Data extract »

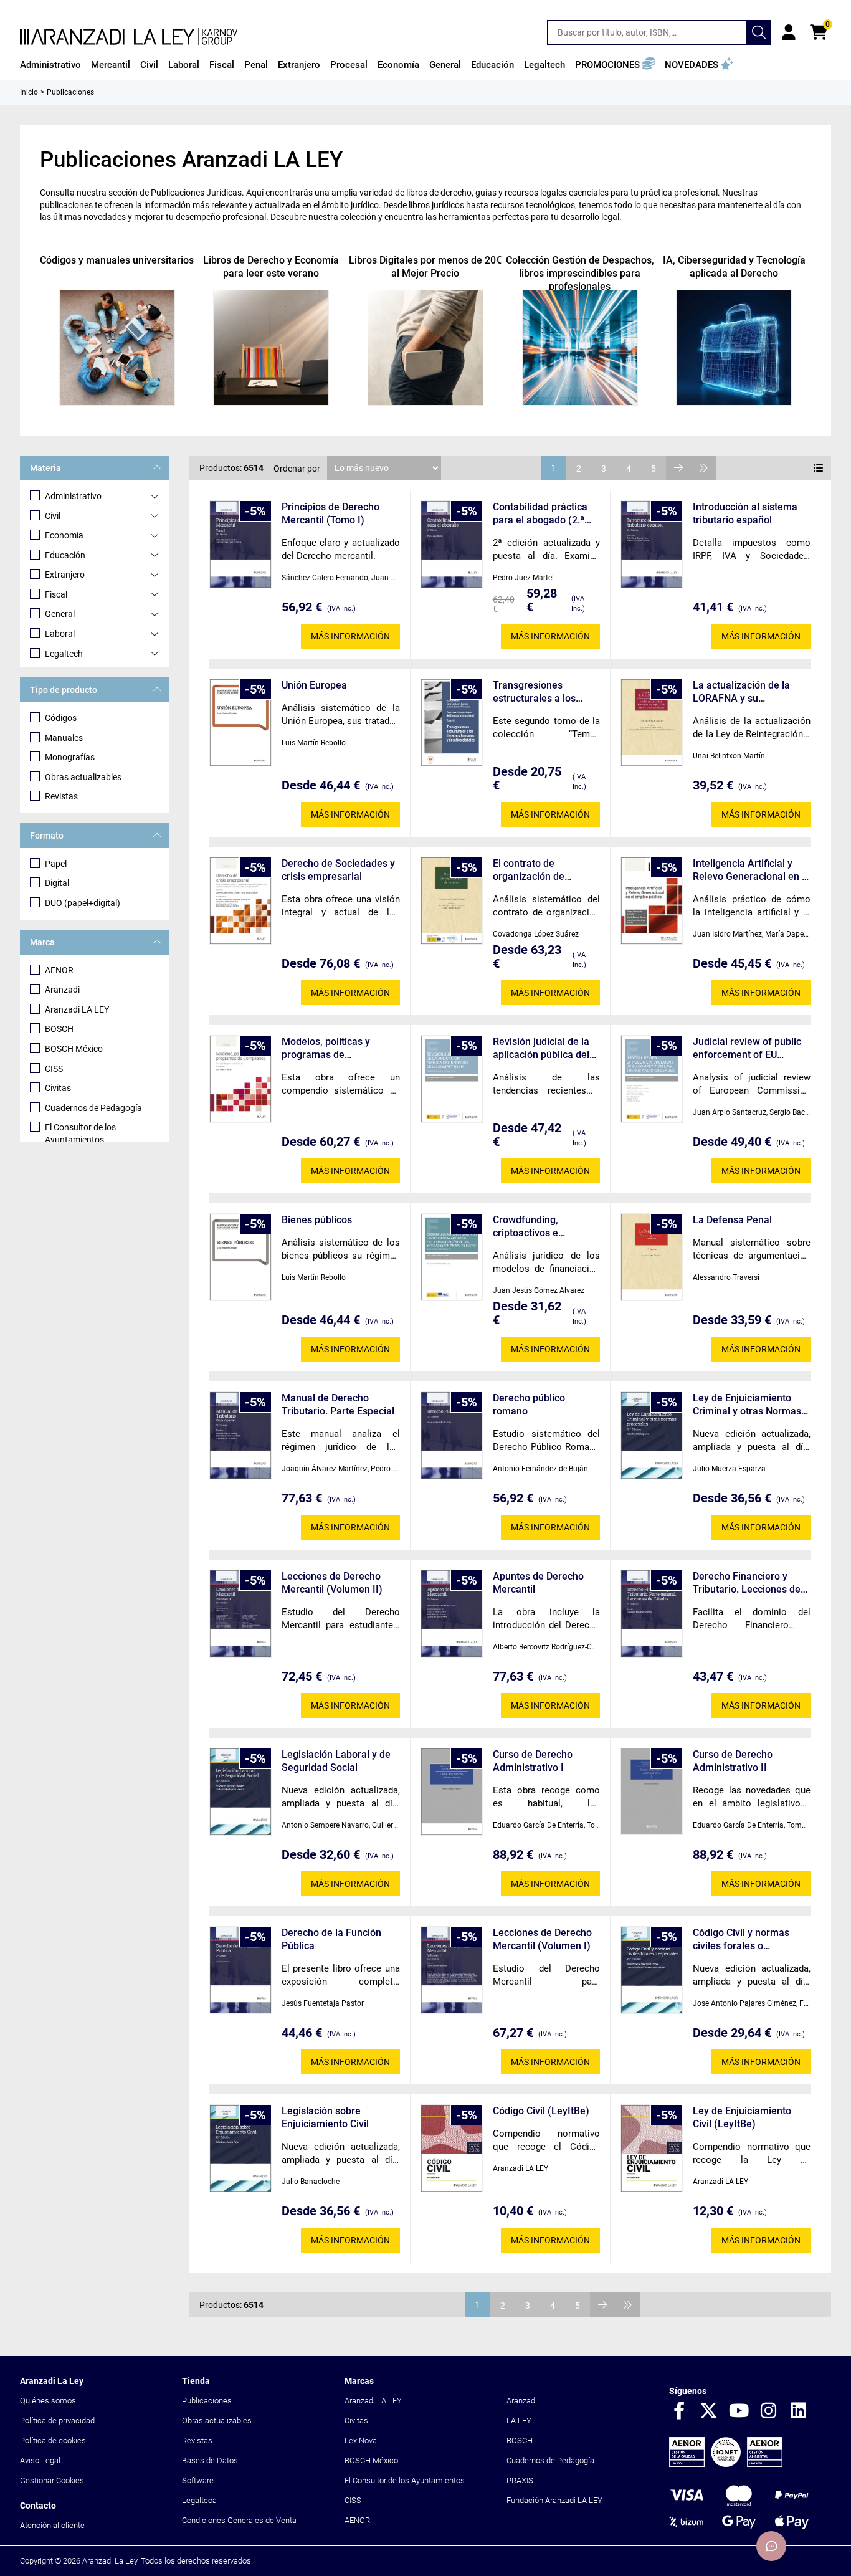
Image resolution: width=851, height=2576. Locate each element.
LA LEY (518, 2420)
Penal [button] (256, 64)
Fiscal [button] (221, 64)
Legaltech (64, 654)
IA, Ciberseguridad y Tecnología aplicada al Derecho (734, 266)
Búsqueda (758, 32)
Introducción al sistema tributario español (745, 513)
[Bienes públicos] (240, 1257)
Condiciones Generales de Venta (239, 2520)
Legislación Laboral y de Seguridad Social (336, 1760)
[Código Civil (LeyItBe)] (452, 2148)
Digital (57, 883)
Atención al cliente (52, 2525)
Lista (818, 468)
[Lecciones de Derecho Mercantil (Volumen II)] (240, 1614)
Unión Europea (314, 685)
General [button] (445, 64)
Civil (52, 516)
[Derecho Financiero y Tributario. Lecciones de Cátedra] (651, 1614)
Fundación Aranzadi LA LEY (554, 2500)
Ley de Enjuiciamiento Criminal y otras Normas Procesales (747, 1405)
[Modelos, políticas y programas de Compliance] (240, 1079)
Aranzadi (62, 990)
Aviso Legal (40, 2460)
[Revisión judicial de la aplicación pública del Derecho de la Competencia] (452, 1079)
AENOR (59, 970)
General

Work to complete » Please reproduce each entry above word for word and keep the pictures out of the copy.

Exercise answer »
Image resolution: width=851, height=2576. Locate each element.
LA LEY (518, 2420)
Penal [button] (256, 64)
Fiscal [button] (221, 64)
Legaltech (64, 654)
IA, Ciberseguridad y Tecnología aplicada al Derecho (734, 266)
Búsqueda (758, 32)
Introducción al sistema tributario español (745, 513)
[Bienes públicos] (240, 1257)
Condiciones Generales de Venta (239, 2520)
Legislación Laboral y de Seguridad Social (336, 1760)
[Código Civil (LeyItBe)] (452, 2148)
Digital (57, 883)
Atención al cliente (52, 2525)
Lista (818, 468)
[Lecciones de Derecho Mercantil (Volumen II)] (240, 1614)
Unión Europea (314, 685)
General [button] (445, 64)
Civil (52, 516)
[Derecho Financiero y Tributario. Lecciones de Cátedra] (651, 1614)
Fundación Aranzadi LA LEY (554, 2500)
Ley de Enjuiciamiento Criminal y otras Normas Procesales (747, 1405)
[Modelos, políticas y programas de Compliance] (240, 1079)
Aranzadi (62, 990)
Aviso Legal (40, 2460)
[Revisión judicial de la aplicación pública del Derecho de la Competencia] (452, 1079)
AENOR (59, 970)
General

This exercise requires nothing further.